T.V. Top Treasures
The majority of nine year olds don’t have cars. They don’t have jobs, tools, garages or large sums of money to pour into machines manufactured long before they were born. One thing they do have, however, is heart. And imagination. Even though they may not be able to make things happen on a big scale just yet, they’re already planning their future projects. I know I was. Just like hundreds of thousands of kids around the world, I was doing everything I could to bring my dreams to life with some tabletop hot rodding.
By this point, regular readers are well aware of my long-running interest in model cars. I haven’t finished one in years, but they’re always on my mind. Last week, I stumbled upon a snapshot that seemed oh-so-familiar. The person who posted it had no idea about its origin, but they thought it was too good not to share. I’m glad they did.
Although I cannot identify the kid on this particular Kodachrome slide, my eye was immediately drawn to his model car collection. Amidst the sea of planes and ships we have three cars—each important in their own way. Up front, there’s the blue 1940 Ford. Judging by the rest of the scene, it’s the AMT 3 in 1 kit, complete with a nice rake, blackwalls and chrome wheelcovers. No frills on this build. Not even decals!
In the back, there’s the 1967 Mercury Cougar. Both Revell and AMT offered variations on the Cougar in 1967/1968, but this isn’t either of them. The size is the giveaway. See how it’s so much bigger than the ’40? It’s a dealer promo kit, which measures just over 10 inches long. As far as I know, there was no assembly required. Nonetheless, it earned a place of pride on the dusty T.V. top. It also gives us an approximate timeframe for the photo. Let’s say 1968?
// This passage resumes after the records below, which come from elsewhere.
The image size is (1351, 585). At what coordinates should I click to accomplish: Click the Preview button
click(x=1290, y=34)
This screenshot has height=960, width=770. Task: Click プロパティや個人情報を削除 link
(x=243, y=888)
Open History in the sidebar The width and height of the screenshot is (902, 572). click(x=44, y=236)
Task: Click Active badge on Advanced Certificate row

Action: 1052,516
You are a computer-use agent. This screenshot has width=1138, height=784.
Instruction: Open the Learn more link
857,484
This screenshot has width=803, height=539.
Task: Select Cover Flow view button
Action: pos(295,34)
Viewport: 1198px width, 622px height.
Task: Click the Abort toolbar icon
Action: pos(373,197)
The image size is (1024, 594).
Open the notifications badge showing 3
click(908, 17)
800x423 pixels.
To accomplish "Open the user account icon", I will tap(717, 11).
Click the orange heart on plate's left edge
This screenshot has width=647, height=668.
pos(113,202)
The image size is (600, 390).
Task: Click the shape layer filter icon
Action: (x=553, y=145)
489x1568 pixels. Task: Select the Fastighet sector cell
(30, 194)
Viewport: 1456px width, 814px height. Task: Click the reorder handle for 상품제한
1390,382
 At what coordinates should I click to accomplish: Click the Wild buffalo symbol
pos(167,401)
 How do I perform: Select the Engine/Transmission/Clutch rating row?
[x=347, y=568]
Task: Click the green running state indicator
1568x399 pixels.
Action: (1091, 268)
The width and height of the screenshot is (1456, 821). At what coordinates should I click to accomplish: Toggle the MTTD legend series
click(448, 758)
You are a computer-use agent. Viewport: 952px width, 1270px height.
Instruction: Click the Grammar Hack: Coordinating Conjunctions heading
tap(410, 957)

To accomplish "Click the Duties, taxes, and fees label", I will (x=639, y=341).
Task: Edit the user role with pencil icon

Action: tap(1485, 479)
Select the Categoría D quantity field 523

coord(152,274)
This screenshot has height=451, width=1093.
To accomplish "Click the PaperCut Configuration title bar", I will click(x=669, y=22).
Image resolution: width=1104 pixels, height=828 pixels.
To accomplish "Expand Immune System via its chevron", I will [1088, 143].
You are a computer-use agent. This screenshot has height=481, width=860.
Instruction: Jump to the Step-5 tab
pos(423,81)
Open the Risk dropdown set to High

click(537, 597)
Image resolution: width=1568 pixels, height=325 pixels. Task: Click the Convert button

Last, but not least, there’s the big one—literally. Yes! The Monogram “Big Drag,” with its blown smallblock Chevy, mags, slicks, chrome roll bar, tuck-n-roll upholstery—everything a kid could want and more. This young modeler treated his 1/8th scale Altered to a heavy Metalflake green paintjob and paired it with a white interior. This hits close to home for me, because I painted my “Big Deuce” kit exactly the same way more than half a century later.
As I was preparing this post, I started thinking that there’s a good chance that you may know this week’s subject. Maybe it’s your dad, your uncle or your neighbor—or maybe it’s you. Whoever it may have been, I’d like to think that they grew up to become a hot rodder. That’s my story and I’m sticking to it.